December 10, 2018
The FDA is encouraging fatty liver disease researchers to come up with new biomarkers for clinical trials to avoid invasive — and potentially dangerous — biopsies that drive away many would-be participants.
“The use of liver biopsies in clinical trials poses significant logistical challenges,” the agency says in new draft guidance. “Therefore, noninvasive biomarkers are needed (including imaging biomarkers) to supplant liver biopsy and provide a comparable or superior ability to accurately diagnose and assess” chronic inflammation or nonalcoholic steatophepatitis (NASH).
Nonalcoholic fatty liver disease can progress over years from fat in the liver to chronic fibrosis to cirrhosis. Only a fraction of NASH patients with liver fibrosis ever develop full-blown cirrhosis, but the FDA says there are no clear criteria to identify that slice of the population and last week’s draft guidance is an early move to help bring clarity to the regime.
It’s also an encouraging step, says Lindsay McNair, chief medical officer at WCG.

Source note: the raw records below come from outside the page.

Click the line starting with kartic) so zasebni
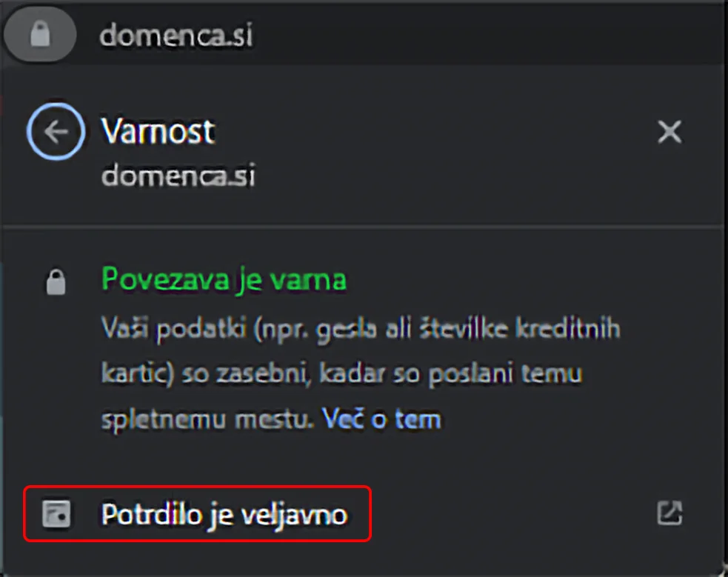Viewport: 728px width, 577px height. coord(341,373)
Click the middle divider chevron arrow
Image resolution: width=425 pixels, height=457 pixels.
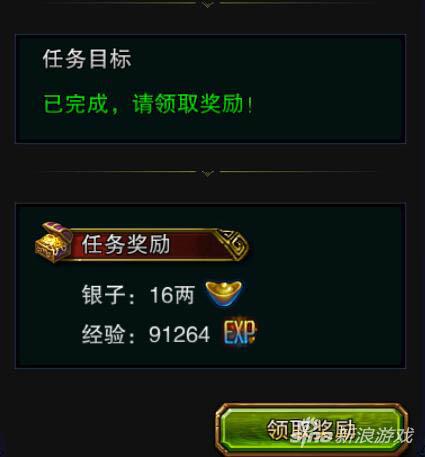click(x=208, y=173)
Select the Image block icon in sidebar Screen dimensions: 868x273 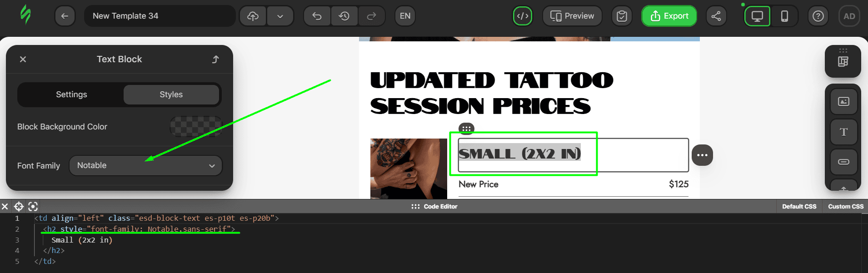[x=843, y=101]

“Potential research participants may be understandably reluctant to enroll in studies which include multiple uncomfortable biopsy procedures, each involving procedural risks,” she tells CenterWatch. “We’re pleased to see the FDA again state the need for non-invasive methods to assess liver disease and to encourage sponsors to look for biomarker endpoints.”
Fibrosis is considered the strongest predictor of poor outcomes — including death — in fatty liver disease, so sponsors should probably start there, the FDA says.
Drugs intended to treat NASH should follow double-blind, placebo-controlled protocol designs. Because inflammation moves slowly, sponsors should focus on shorter-term endpoints, including either a combination of reducing inflammation and keeping fibrosis in check or slowing fibrosis and keeping a lid on inflammation.
The FDA tailored its recommendations to different trial phases.
For early Phase II trials, the agency says it recognizes that proof-of-concept trials are attractive to sponsors but stresses they have to provide “adequate rationale and justification” for their design, including enrollment criteria, duration of trials and choice of endpoints.
Researchers may not need baseline studies of damaged tissues, depending on the trial’s endpoints, but sponsors should make sure that “these early trials capture the same or similar patient populations as those planned for the Phase III development programs.”
Sponsors should also test multiple dose levels in the early stages of a Phase II trial, the draft doc says.
They should shift gears and zero in on damaged tissue if they prove — late in Phase II trials — that a drug works on its target population. A drug can move on to Phase III trials if:
- It hits histological endpoints, such as reducing inflammation or improving liver fibrosis;
- Researchers document its effects and variability among patients — and dose response; and
- The Phase II trial has been given enough time, typically at least a year to 18 months (unless sponsors can “provide clear scientific justification” for a shortened study), to produce results.
Sponsors should also be prepared to design a biomarker strategy late in Phase II trials.
The draft guidance says sponsors should think carefully about inclusion and exclusion criteria for Phase III trials, noting that, in most cases, patients should have been diagnosed with NASH plus fibrosis no more than six months before they enroll in a trial.
Patients with high inflammation activity scores, high Model for End-Stage Liver Disease scores or a documented history of Gilbert’s syndrome can also be included, the FDA says.
The protocol should be clear about exclusion criteria and evidence of portal hypertension — and patients with liver enzyme levels more than five times the upper limit of normal should be excluded from Phase III trials. Ditto patients with other chronic liver diseases.